Someone jostled him from behind, jarring his shoulder: a squat Meya Suertan clutching an oil-soaked cloth sleeve of festival food. One city-bred cheek bulged greasily. Sario caught the pungent aroma of garlic, olives, onions, simmered overnight in rosemary and oregano, washed down now with spring wine; heard the muffled imprecation—his stillness caused a hardship for others who preferred to move—but did not respond. Only when a second voice grumbled more pointedly another vulgar comment did he rouse, and then it was to anger.

Chi’patro
, the man had called him.

Sario could not argue, would not fight. In point of fact, it was truth: his parents had not been married. But that truth did not sting. That truth was not what the man referred to.

Being a bastard was one thing, and infinitely bearable within a family where such was not a stigma. But chi’patro was a wholly derogatory term applied only to Grijalvas, to insult Grijalvas
specifically
, whose once-honorable ancestry was widely and luridly known to be permanently tainted, as the sanctos and sanctas took care to remind everyone.

Tza’ab revenge. “Who is the father
?”

Sario clamped his mouth shut on a stinging rebuke. There were no grounds for it, not now, with what he acknowledged; had he and Saavedra not stood before Piedro’s
Death of Verro Grijalva
and looked upon both halves of their whole?
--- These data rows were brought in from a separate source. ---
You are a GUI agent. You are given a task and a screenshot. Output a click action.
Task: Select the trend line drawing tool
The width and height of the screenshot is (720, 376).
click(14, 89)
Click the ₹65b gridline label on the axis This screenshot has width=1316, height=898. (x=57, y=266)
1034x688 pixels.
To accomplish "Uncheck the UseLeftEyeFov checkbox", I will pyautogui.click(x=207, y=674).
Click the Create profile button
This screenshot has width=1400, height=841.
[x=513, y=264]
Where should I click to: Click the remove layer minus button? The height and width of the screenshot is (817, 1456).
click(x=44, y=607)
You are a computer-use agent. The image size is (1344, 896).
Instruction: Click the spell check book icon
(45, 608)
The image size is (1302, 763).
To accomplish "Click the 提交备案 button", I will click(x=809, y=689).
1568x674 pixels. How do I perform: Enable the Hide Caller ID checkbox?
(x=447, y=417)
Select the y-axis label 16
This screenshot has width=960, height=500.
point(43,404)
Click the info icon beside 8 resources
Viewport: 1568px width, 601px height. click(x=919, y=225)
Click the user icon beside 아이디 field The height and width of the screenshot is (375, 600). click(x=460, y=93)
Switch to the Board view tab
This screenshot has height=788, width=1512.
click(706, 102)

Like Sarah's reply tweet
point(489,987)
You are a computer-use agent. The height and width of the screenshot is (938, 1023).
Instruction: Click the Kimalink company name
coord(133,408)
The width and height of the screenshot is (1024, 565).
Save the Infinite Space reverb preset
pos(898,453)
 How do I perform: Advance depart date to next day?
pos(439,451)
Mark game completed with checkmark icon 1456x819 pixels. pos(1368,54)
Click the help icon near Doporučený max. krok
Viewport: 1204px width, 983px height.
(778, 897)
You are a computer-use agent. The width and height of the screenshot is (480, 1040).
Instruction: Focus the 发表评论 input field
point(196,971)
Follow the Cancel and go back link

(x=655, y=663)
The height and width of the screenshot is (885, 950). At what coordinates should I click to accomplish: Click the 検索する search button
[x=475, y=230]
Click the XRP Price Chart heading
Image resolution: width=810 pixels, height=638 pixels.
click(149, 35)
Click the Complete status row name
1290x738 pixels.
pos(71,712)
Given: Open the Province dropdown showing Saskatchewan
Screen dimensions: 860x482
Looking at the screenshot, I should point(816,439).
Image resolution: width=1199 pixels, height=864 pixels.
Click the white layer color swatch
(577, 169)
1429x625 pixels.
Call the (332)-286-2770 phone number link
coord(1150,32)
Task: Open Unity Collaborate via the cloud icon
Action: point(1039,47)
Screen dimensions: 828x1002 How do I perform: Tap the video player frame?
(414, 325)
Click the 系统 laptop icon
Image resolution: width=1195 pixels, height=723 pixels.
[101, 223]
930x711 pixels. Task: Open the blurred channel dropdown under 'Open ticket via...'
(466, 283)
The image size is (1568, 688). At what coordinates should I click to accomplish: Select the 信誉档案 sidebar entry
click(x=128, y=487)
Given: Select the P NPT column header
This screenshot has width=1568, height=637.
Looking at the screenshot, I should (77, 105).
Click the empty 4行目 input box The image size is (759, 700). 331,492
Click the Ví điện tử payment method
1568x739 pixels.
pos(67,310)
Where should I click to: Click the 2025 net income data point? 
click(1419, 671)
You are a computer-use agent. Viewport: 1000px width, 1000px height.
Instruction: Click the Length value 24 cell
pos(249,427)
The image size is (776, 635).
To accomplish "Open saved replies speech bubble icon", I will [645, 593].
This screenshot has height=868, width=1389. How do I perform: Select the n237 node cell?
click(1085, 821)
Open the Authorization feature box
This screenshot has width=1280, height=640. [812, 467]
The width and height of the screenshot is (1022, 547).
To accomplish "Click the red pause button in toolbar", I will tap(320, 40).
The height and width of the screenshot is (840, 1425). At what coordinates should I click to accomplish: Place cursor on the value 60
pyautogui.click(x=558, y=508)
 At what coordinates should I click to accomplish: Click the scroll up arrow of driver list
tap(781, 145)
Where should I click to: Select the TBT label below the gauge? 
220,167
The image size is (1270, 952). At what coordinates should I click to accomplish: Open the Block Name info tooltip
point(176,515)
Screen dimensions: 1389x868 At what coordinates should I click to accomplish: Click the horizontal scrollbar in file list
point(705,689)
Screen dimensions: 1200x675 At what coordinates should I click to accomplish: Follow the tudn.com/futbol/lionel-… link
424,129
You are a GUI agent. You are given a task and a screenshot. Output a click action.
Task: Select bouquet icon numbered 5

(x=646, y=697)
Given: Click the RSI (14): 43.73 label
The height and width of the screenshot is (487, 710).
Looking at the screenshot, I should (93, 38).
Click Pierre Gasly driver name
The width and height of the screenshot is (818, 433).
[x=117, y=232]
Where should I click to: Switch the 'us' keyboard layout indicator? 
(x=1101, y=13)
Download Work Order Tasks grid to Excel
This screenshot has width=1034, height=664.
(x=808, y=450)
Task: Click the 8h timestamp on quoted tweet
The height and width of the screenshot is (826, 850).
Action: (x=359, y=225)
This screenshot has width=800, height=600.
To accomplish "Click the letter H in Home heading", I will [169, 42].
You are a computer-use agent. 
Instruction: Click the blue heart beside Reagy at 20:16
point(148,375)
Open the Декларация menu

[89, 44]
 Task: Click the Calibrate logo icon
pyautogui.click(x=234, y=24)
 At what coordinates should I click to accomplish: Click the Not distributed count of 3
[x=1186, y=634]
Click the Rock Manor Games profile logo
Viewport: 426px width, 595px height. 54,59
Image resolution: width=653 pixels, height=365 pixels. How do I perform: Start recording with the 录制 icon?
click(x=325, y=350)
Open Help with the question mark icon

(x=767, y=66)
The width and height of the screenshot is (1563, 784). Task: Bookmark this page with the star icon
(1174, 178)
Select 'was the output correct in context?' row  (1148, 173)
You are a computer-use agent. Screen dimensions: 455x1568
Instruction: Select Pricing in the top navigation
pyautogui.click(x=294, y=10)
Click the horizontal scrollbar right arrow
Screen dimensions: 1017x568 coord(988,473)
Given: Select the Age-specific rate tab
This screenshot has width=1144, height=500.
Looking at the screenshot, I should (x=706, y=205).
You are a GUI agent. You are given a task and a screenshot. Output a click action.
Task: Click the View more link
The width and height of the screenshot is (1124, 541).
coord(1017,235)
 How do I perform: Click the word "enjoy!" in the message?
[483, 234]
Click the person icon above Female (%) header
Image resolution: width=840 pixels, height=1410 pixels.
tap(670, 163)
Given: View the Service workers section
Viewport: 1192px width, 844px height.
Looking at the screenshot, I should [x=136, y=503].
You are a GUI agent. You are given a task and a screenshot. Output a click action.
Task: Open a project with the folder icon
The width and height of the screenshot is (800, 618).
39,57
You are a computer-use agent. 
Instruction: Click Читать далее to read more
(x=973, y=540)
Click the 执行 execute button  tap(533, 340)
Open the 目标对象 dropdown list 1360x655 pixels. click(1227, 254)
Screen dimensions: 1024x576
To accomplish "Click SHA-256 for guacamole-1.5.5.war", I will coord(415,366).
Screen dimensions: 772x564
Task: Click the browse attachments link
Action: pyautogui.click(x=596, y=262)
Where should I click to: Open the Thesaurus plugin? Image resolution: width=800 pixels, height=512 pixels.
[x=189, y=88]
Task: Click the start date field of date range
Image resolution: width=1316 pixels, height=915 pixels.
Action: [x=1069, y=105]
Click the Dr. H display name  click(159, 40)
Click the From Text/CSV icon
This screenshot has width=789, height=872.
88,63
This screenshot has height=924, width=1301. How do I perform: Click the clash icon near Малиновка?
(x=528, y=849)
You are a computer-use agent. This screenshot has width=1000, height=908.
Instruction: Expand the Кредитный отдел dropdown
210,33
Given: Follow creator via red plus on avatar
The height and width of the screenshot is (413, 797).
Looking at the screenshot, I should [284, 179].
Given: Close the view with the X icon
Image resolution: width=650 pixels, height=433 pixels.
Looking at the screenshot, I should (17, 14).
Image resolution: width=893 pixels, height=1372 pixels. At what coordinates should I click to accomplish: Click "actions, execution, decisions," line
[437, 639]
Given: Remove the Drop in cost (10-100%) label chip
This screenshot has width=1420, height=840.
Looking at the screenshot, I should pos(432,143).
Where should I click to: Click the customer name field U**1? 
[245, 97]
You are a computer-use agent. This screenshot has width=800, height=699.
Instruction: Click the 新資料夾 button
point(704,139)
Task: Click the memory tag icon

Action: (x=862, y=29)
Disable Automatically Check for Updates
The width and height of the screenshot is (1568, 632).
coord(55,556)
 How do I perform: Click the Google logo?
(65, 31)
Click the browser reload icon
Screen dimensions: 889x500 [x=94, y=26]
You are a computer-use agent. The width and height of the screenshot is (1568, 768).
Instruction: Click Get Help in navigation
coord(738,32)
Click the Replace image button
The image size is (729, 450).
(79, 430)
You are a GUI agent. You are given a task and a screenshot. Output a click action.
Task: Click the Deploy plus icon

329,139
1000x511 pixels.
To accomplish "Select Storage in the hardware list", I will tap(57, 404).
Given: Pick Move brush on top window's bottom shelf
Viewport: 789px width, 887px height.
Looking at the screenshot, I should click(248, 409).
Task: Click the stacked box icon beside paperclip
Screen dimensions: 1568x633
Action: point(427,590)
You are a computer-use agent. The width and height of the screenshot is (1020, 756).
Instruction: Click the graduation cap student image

Grijalva, and Tza’ab. Verro, dying in do’Verrada arms—and on the hilltop behind him a green-clad Tza’ab warrior, an Unbeliever, who had killed the greatest hero Tira Virte had ever known.

“He might have been Duke,” Sario muttered, watching the city man stride away. “
He
might have been Duke—and I might have been also.”

But he was not. He was Grijalva, and chi’patro. He was Tza’ab, and enemy.

And had, if he were
very
lucky, thirty more years to live.

Sario Grijalva lifted stinging eyes to gaze upon the bell towers of the great Cathedral. His fist yet was closed around his Chieva do’Orro. “Grazzo do’Matra,” he began, deliberately ironic, “I thank you so very deeply for such blessings as you offer to an impure chi’patro moronno.”